We obtained a pile of Leones for travel – dollars not often used out in the villages.  The exchange rate for Leone was about 4500 to the dollar.  A ten thousand Leone note was the largest denomination; just over 2 dollars.  So you can imagine for a week’s trip you ended up with a lot of currency.  Many people just carried it around in black plastic bags.  I split mine up all over my person and locked baggage and hoped I could account for it all by the end of the trip.  I was fortunate that since Kofi was living there that he could sub me if I was short, and he quite appreciated having the dollars in return as he could make use of them when he was travelling, and it saved me going through various methods, legal and illegal, to obtain local money.

Stephanie urged us to be checked out the Hill Valley early so Hugo and I spent a late evening sorting our bills out.  We had a reasonable breakfast and were all ready to go at 8am.  Nothing turned up.  At 8.15 we phoned Stephanie; she wondered why we had not been collected by one of the rental drives.  A few phone calls and half an hour later, Stephanie and Annie turned up with Haba in the STEWARD vehicle.  The rental driver had got lost and could not find the Hill Valley Hotel; one of the most prominent hotels in western Freetown.  We had not started and we had lost almost an hour.

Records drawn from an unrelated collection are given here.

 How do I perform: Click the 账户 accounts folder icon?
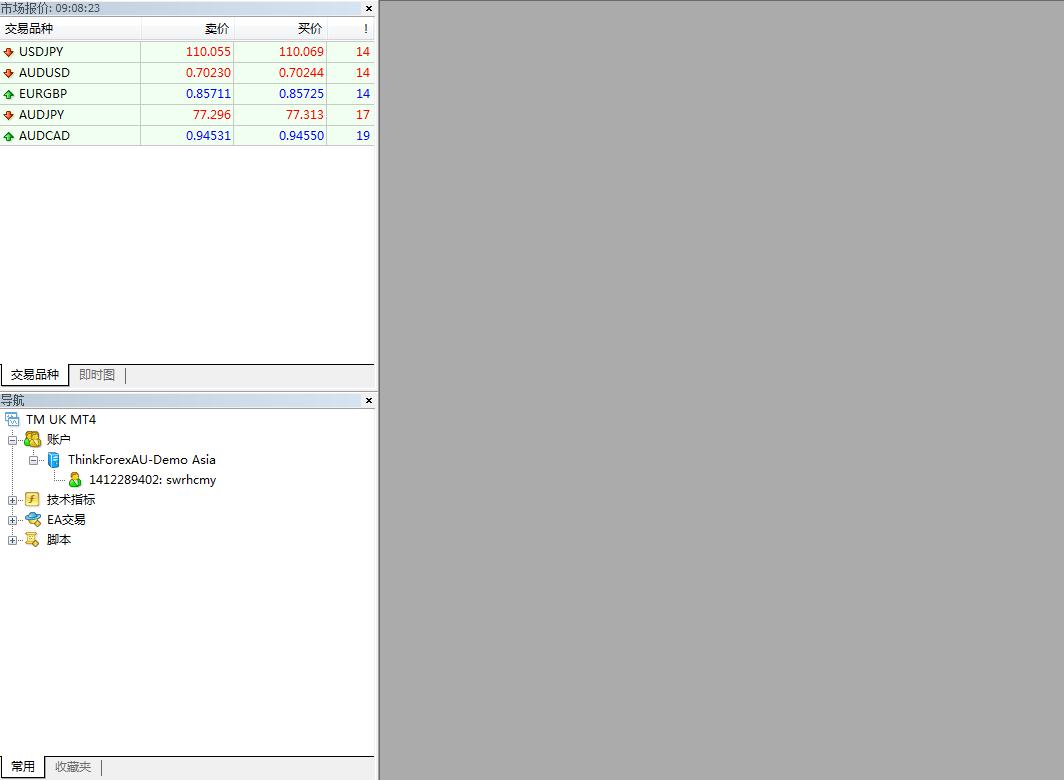point(33,440)
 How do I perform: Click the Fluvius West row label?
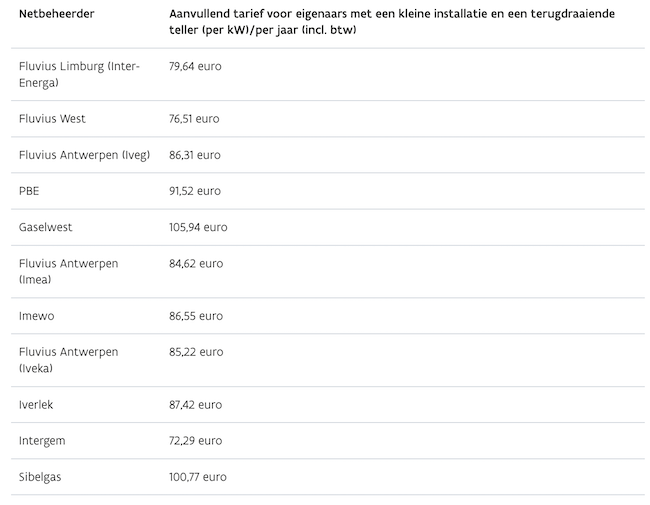[x=52, y=119]
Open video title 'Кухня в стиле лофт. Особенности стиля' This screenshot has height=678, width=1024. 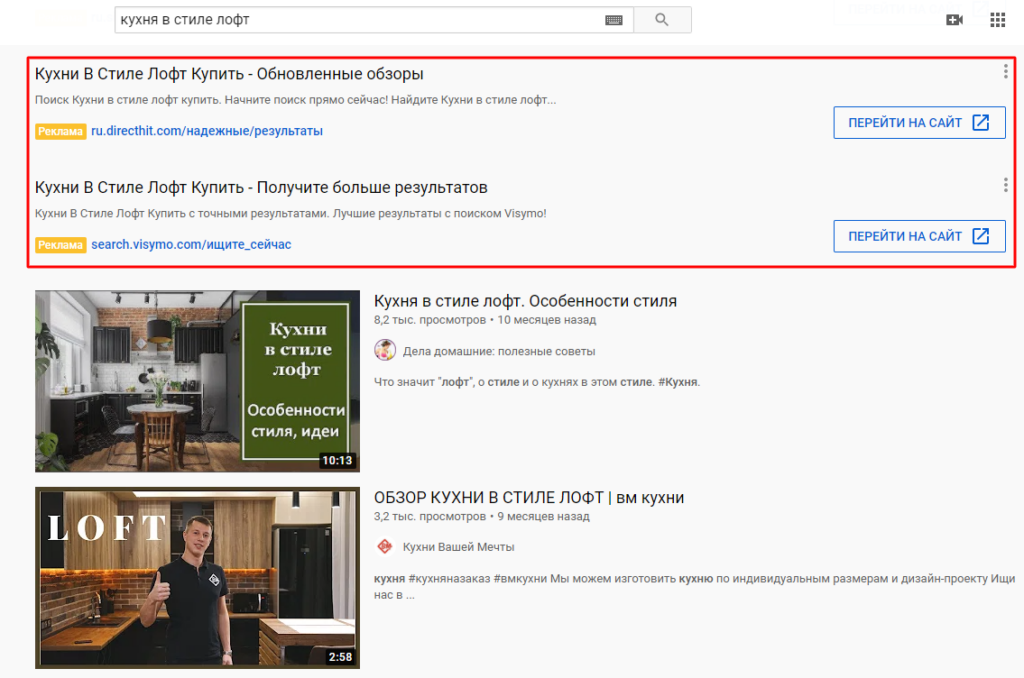(525, 301)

We were driven not through Freetown but up the hill past the presidential palace and the US embassy to a filling station high in the hills.  Everyone else was already at this rendezvous point and we spent a few moments rejigging some of the luggage (ensuring that whichever vehicle you were in you had your own luggage in case we got separated).


All together at last and ready to roll

Into the Jungle – Lengthy Logistics

That environment, as I was soon to discover was incredible, full of surprises, and, most of all, very remote.  I had timed a three week visit with that of the USFS and many other partners, who were there to travel around the priority zones and learn what had happened in recent years.  STEWARD had been going for several years already and many prototype activities had occurred.  This current phase was a big extension.  A couple of USAID personnel from their Accra office had also turned up, and some people from the US Geological Survey who were conducting a huge mapping exercise across west Africa to look at land cover.


USGS maps

The idea was we had a couple of days in Freetown to arrange logistics and have some start up meetings, in particular with CARE International who operated many projects in the area we were to traverse.  Then we would go in a convoy of four vehicles to Makeni in central Sierra Leone for a meeting with another project funded by the World Bank that was working in the area, then head north to the zone itself.

The logistics would have been difficult even if we had been a small party, but there were about twenty people involved in this trip, and we were not all staying together.  Hugo had to return to the UK early, so would only be with us about 3 days on the Sierra Leone side.  One of the USGS guys and myself and my new found Thomson Reuters colleague, Kofi, were to travel back to Freetown a day later after having made a short trip onto the Guinea side.  Then the others were going to travel the length of Guinea to the other area before driving down to Monrovia and flying out from Liberia.

A whole load of issues came up; the main one for me being that my VisitSierraLeone visa was a single entry one; if I got in to Guinea and then attempted to re-enter Sierra Leone it would be probable that it would be refused.  Others had no Guinea visas; so one of the office staff spent the next day or two at various embassies around Freetown trying to get the right stamps.

The project currently had only one up country vehicle, so three others had to be hired from a local firm, along with drivers.  The two USFS staff temporarily running the project – Stephanie and Annie, had to arrange a lot of the fuel, water, food and currency, as well as the documentation to allow vehicles across all the borders.  I was glad to be treated like a VIP guest and they just had to tell me when to be where and what to bring.